Thromboembolische Ereignisse – der sekundäre Studienendpunkt – waren ebenfalls sehr selten: Unter Edoxaban kam es zu keinem solchen Ereignis, in der Standard-of-Care-Gruppe war ein Kind betroffen (1,7%), das sowohl eine tiefe Beinvenenthrombose als auch eine Lungenembolie erlitten hat.
Während der offenen erweiterten Studienphase wurden ein weiteres Blutungsereignis (0,7%, wegen eines Traumas) und vier thromboembolische Komplikationen registriert (2,8%; 2 Schlaganfälle und 2 Koronarthromben und/oder Herzinfarkte).
Studie war nicht gepowert für den Beweis einer Nichtunterlegenheit
Die niedrigen Ereignisraten sind speziell unter Beachtung des Risikoprofils der Studienteilnehmer als erfreulich zu bewerten.

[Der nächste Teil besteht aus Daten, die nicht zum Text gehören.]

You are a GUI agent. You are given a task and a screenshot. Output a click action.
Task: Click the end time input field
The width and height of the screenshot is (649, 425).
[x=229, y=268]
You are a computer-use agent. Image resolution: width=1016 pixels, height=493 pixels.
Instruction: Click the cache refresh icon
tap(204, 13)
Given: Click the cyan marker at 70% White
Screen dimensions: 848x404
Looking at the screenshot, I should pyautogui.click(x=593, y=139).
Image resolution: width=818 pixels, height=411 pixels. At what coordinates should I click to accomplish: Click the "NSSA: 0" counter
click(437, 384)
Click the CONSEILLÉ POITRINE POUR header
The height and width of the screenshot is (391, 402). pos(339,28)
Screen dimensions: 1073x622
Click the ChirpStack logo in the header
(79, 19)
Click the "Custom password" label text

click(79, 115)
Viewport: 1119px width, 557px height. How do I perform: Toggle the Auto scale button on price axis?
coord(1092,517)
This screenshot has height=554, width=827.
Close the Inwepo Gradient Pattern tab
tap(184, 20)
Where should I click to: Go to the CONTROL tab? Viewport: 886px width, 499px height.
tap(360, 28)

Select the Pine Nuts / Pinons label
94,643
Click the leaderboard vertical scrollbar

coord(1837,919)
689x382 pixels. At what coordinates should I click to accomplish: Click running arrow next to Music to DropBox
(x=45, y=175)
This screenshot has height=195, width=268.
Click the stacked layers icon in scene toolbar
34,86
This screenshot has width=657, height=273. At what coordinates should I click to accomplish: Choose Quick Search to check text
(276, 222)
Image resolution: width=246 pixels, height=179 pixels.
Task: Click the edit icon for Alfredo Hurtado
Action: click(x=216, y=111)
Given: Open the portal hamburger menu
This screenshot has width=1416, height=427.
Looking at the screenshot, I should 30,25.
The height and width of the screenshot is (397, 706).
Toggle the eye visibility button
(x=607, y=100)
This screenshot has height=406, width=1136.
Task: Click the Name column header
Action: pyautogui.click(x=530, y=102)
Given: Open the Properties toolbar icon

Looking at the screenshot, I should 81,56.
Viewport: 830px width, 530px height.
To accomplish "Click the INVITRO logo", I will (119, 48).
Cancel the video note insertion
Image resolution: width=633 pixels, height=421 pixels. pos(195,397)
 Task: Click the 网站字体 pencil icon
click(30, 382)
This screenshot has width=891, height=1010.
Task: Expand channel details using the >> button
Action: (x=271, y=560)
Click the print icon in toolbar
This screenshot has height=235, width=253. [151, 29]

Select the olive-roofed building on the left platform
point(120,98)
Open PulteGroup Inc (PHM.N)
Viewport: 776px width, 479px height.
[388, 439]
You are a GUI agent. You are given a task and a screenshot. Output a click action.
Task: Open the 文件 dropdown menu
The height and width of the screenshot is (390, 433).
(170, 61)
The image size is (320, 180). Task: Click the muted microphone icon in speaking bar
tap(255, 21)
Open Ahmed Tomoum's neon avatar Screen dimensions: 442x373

Denn ein hoher Anteil der Kinder (22%) war einem hohen Risiko für arterielle Thromben ausgesetzt, weil sie im Kontext ihrer Kawasaki-Erkrankung ein Riesen-Koronaraneurysma entwickelt hatten (2 betroffene Kinder erlitten im erweiterten Follow-up einen Herzinfarkt).
Die niedrigen Ereigniszahlen stellen aber auch eine wesentliche Limitation der Studie dar: „Die aktuelle Untersuchung ist weder dafür angelegt noch dafür gepowert, eine Überlegenheit oder Nichtunterlegenheit von Edoxaban gegenüber der standardmäßigen Antikoagulation aufzuzeigen“, geben die Studienautoren zu bedenken.